Zwei Wesen standen in dem zersplitterten Türrahmen – ein männliches und ein weibliches. Ihre Gesichter waren verschwollen und rosa, aufgedunsen von dem vielen Blut, das sie getrunken hatten. Ihre Münder und die spitzen Zähne waren rot, die Augen hohl, die Kleidung steif mit dunklen Flecken. Das waren nicht die schicken Vampire aus dem Fernsehen; dies waren Albträume, die sich auf sie stürzten, sich durch die Jacken wühlten und vor den letzten Lichtstrahlen zurückzuckten.

Tana schwang sich bebend auf das Sims, doch ihre Hände zitterten so, dass sie fast vom Fensterrahmen abgerutscht wäre. Sie kam auf die Knie und warf sich ins Freie, aber sie verfehlte das Auto und landete auf dem Rasen.

Finger schlossen sich um ihre Wade und wollten sie zurückziehen. Nach einem brutalen Tritt zog sie sich mit den Armen vorwärts. Zähne streiften ihre Kniekehle, als sie sich losriss und vom Fenster fort krabbelte. Hinter ihr gellte ein schriller Schmerzensschrei. Tana fiel vor Schreck auf den Rücken und bekam keine Luft mehr. Benommen drehte sie sich auf die Seite und betrachtete den Rasen, auf dem Glasscherben glänzten, als hätte jemand nach einem Juwelenraub mit vollen Händen Diamanten in die Luft geworfen.

Aidan schaffte es, den Knebel auszuspucken, und raufte sich die Haare. »Du hättest sehen sollen, wie der Arm von dem versengt ist. Beinahe hätte er dich gehabt.«

Sie rappelte sich mühsam auf. Der Kratzer an ihrem Bein brannte und sie zitterte schon wieder von Kopf bis Fuß. »Ich glaube, er hat mich erwischt.«

»Was?« Aidan machte einen Schritt auf sie zu, doch Tana schüttelte den Kopf.
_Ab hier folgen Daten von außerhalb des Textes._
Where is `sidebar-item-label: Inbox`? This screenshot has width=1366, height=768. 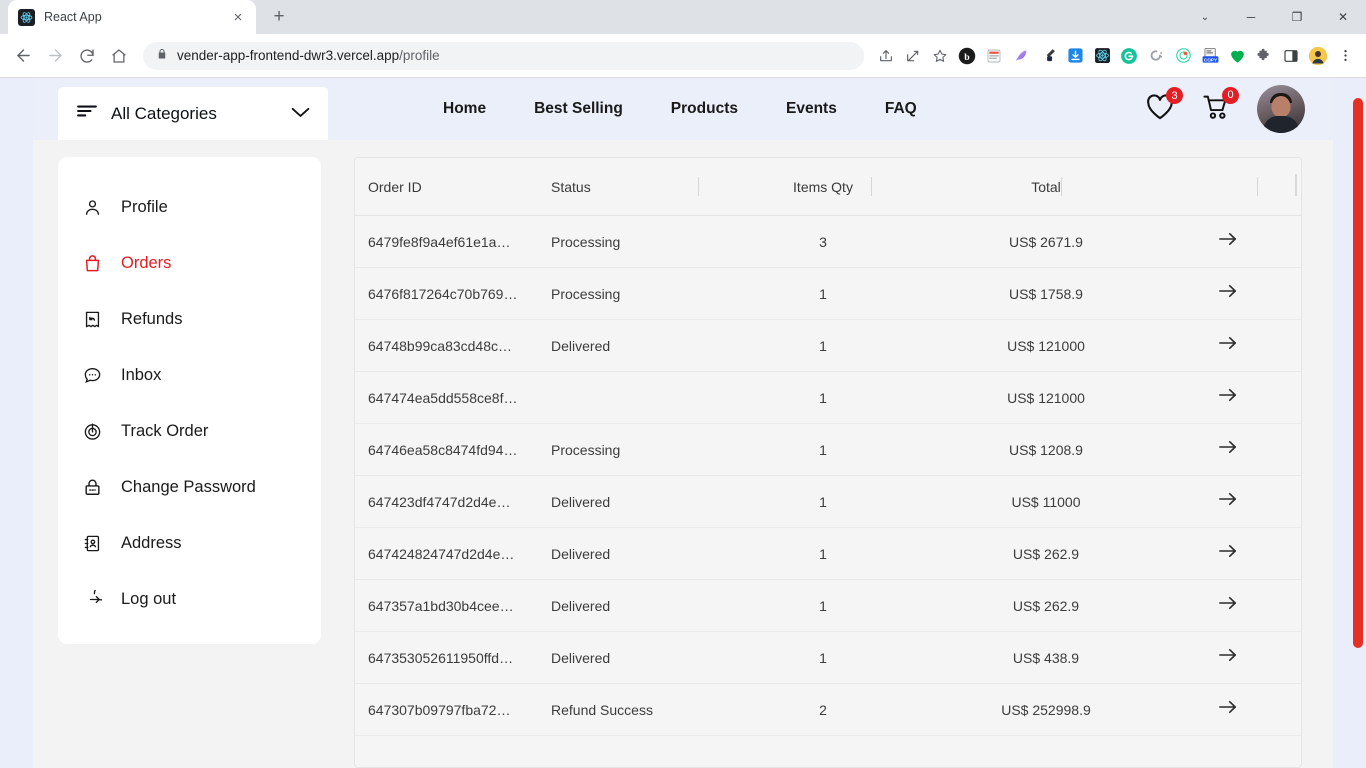 sidebar-item-label: Inbox is located at coordinates (142, 374).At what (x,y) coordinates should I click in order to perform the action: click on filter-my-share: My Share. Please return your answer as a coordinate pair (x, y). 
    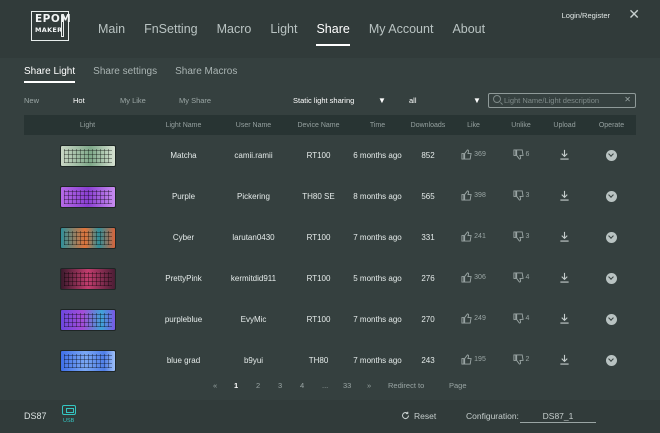
    Looking at the image, I should click on (195, 100).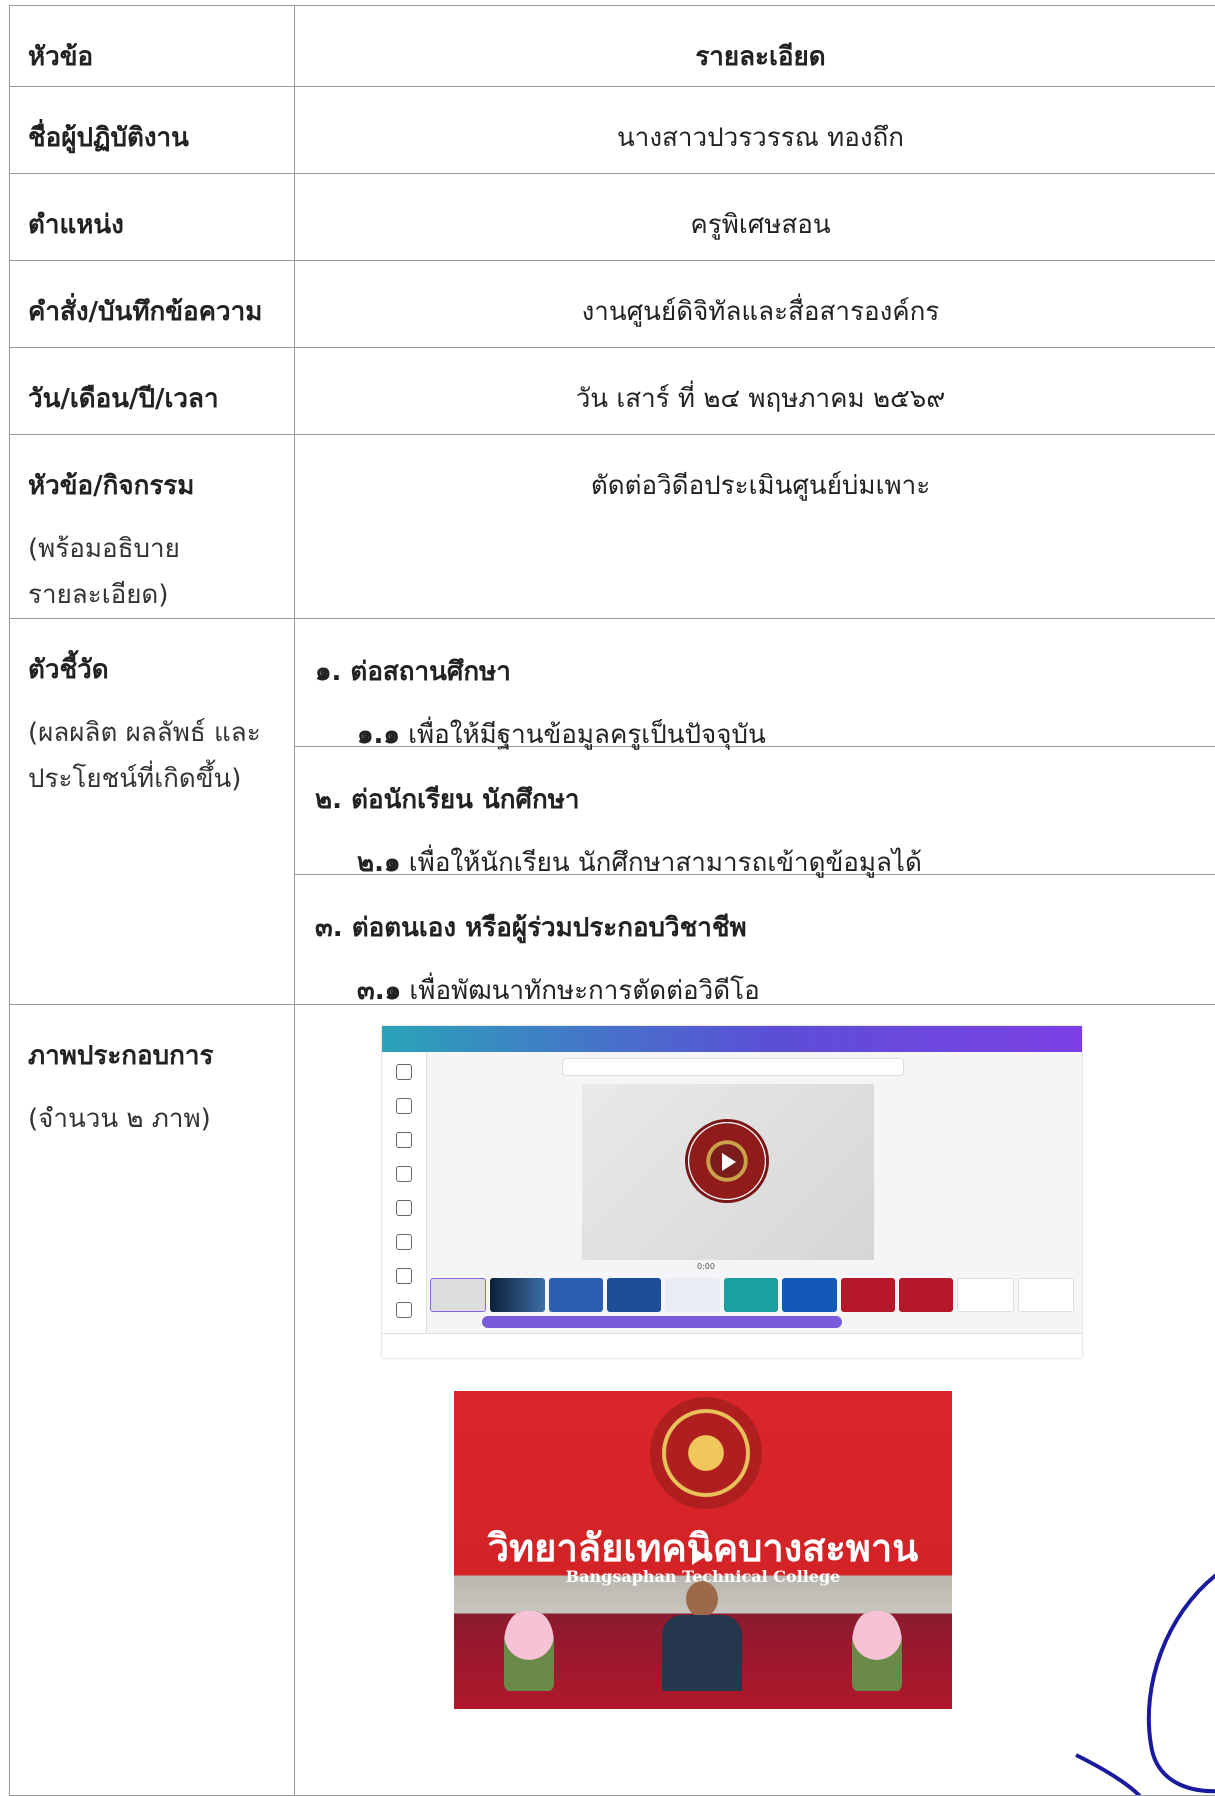 The height and width of the screenshot is (1796, 1215). I want to click on upload-icon, so click(404, 1208).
»Nicht jetzt«, sagte sie. Sie standen am Auto. Sie hatten es fast geschafft. »Hilf mir, ihn in den Kofferraum zu tragen.«

In die Decke gewickelt, sah Gavriel wie eine Leiche aus, die von ihren Mördern beseitigt wurde. Er lag gekrümmt auf der Seite, damit er der Sonne den Rücken zuwandte. Gemeinsam hoben Tana und Aidan ihn hoch und zerrten ihn vom Autodach runter. Doch Tana stolperte unter seinem Gewicht und zog in die falsche Richtung. Die Müllbeutel rissen und die Decke fiel ab. Sie rutschte aus und fiel ins Gras. Einen Augenblick lang sah sie zu, wie seine Flanke und seine Hand in der Sonne schwarz wurden und das Licht das Fleisch verschlang. Bevor sie etwas tun konnte, drehte Gavriel sich herum, die verletzlichen Körperteile zur Erde, wohin kein Licht kam.

»Gavriel?«, fragte Tana, stand auf und schlug die Decke wieder um ihn.

Er versuchte aufzustehen.

Taumelnd und erschöpft, öffneten sie den Kofferraum und wälzten Gavriel schwerfällig hinein. Aidan knallte die Haube zu und setzte sein Böser-Junge-tut-gleich-was-Böses-Grinsen auf.